* RECORDS FOR THE EXERCISE *
::::
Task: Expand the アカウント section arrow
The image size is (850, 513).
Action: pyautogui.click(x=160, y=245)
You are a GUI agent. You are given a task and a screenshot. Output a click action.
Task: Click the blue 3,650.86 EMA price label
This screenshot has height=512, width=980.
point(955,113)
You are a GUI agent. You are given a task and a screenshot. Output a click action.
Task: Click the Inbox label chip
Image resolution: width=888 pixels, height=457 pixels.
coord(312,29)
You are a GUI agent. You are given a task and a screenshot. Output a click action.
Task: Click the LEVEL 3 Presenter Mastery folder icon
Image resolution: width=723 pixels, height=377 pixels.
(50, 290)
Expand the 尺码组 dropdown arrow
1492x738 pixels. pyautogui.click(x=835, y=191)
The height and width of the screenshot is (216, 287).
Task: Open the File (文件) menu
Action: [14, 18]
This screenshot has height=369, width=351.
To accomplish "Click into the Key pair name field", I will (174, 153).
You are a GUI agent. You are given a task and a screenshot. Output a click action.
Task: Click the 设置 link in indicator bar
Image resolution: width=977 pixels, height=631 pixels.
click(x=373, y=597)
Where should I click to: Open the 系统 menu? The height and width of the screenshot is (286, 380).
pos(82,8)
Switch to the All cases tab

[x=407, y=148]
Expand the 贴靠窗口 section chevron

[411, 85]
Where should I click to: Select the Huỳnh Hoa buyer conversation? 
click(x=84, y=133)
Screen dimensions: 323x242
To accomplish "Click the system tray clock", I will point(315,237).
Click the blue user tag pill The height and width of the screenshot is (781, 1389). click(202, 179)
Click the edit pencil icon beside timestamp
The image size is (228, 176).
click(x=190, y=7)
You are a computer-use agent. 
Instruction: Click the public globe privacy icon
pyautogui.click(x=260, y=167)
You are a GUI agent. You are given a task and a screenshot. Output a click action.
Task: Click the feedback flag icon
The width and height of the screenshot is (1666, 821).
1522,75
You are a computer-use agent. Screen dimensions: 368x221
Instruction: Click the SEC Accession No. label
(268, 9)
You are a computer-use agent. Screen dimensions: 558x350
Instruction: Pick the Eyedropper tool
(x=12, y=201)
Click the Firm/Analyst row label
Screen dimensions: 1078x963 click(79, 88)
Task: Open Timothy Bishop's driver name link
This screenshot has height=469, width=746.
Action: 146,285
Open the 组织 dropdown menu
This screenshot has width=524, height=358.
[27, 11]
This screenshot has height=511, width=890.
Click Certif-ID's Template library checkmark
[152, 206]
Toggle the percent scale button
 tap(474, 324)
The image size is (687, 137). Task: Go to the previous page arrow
::::
* WHAT YOU SHOULD DO *
Copy all of the entries above word for word.

* OUTPUT FOR THIS TASK *
Task: Expand the アカウント section arrow
The image size is (850, 513).
Action: pyautogui.click(x=160, y=245)
You are a GUI agent. You are given a task and a screenshot. Output a click action.
Task: Click the blue 3,650.86 EMA price label
This screenshot has height=512, width=980.
point(955,113)
You are a GUI agent. You are given a task and a screenshot. Output a click action.
Task: Click the Inbox label chip
Image resolution: width=888 pixels, height=457 pixels.
coord(312,29)
You are a GUI agent. You are given a task and a screenshot. Output a click action.
Task: Click the LEVEL 3 Presenter Mastery folder icon
Image resolution: width=723 pixels, height=377 pixels.
(50, 290)
Expand the 尺码组 dropdown arrow
1492x738 pixels. pyautogui.click(x=835, y=191)
The height and width of the screenshot is (216, 287).
Task: Open the File (文件) menu
Action: [14, 18]
This screenshot has height=369, width=351.
To accomplish "Click into the Key pair name field", I will (174, 153).
You are a GUI agent. You are given a task and a screenshot. Output a click action.
Task: Click the 设置 link in indicator bar
Image resolution: width=977 pixels, height=631 pixels.
click(x=373, y=597)
Where should I click to: Open the 系统 menu? The height and width of the screenshot is (286, 380).
pos(82,8)
Switch to the All cases tab

[x=407, y=148]
Expand the 贴靠窗口 section chevron

[411, 85]
Where should I click to: Select the Huỳnh Hoa buyer conversation? 
click(x=84, y=133)
Screen dimensions: 323x242
To accomplish "Click the system tray clock", I will point(315,237).
Click the blue user tag pill The height and width of the screenshot is (781, 1389). click(202, 179)
Click the edit pencil icon beside timestamp
The image size is (228, 176).
click(x=190, y=7)
You are a computer-use agent. 
Instruction: Click the public globe privacy icon
pyautogui.click(x=260, y=167)
You are a GUI agent. You are given a task and a screenshot. Output a click action.
Task: Click the feedback flag icon
The width and height of the screenshot is (1666, 821).
1522,75
You are a computer-use agent. Screen dimensions: 368x221
Instruction: Click the SEC Accession No. label
(268, 9)
You are a computer-use agent. Screen dimensions: 558x350
Instruction: Pick the Eyedropper tool
(x=12, y=201)
Click the Firm/Analyst row label
Screen dimensions: 1078x963 click(79, 88)
Task: Open Timothy Bishop's driver name link
This screenshot has height=469, width=746.
Action: 146,285
Open the 组织 dropdown menu
This screenshot has width=524, height=358.
[27, 11]
This screenshot has height=511, width=890.
Click Certif-ID's Template library checkmark
[152, 206]
Toggle the percent scale button
 tap(474, 324)
The image size is (687, 137). Task: Go to the previous page arrow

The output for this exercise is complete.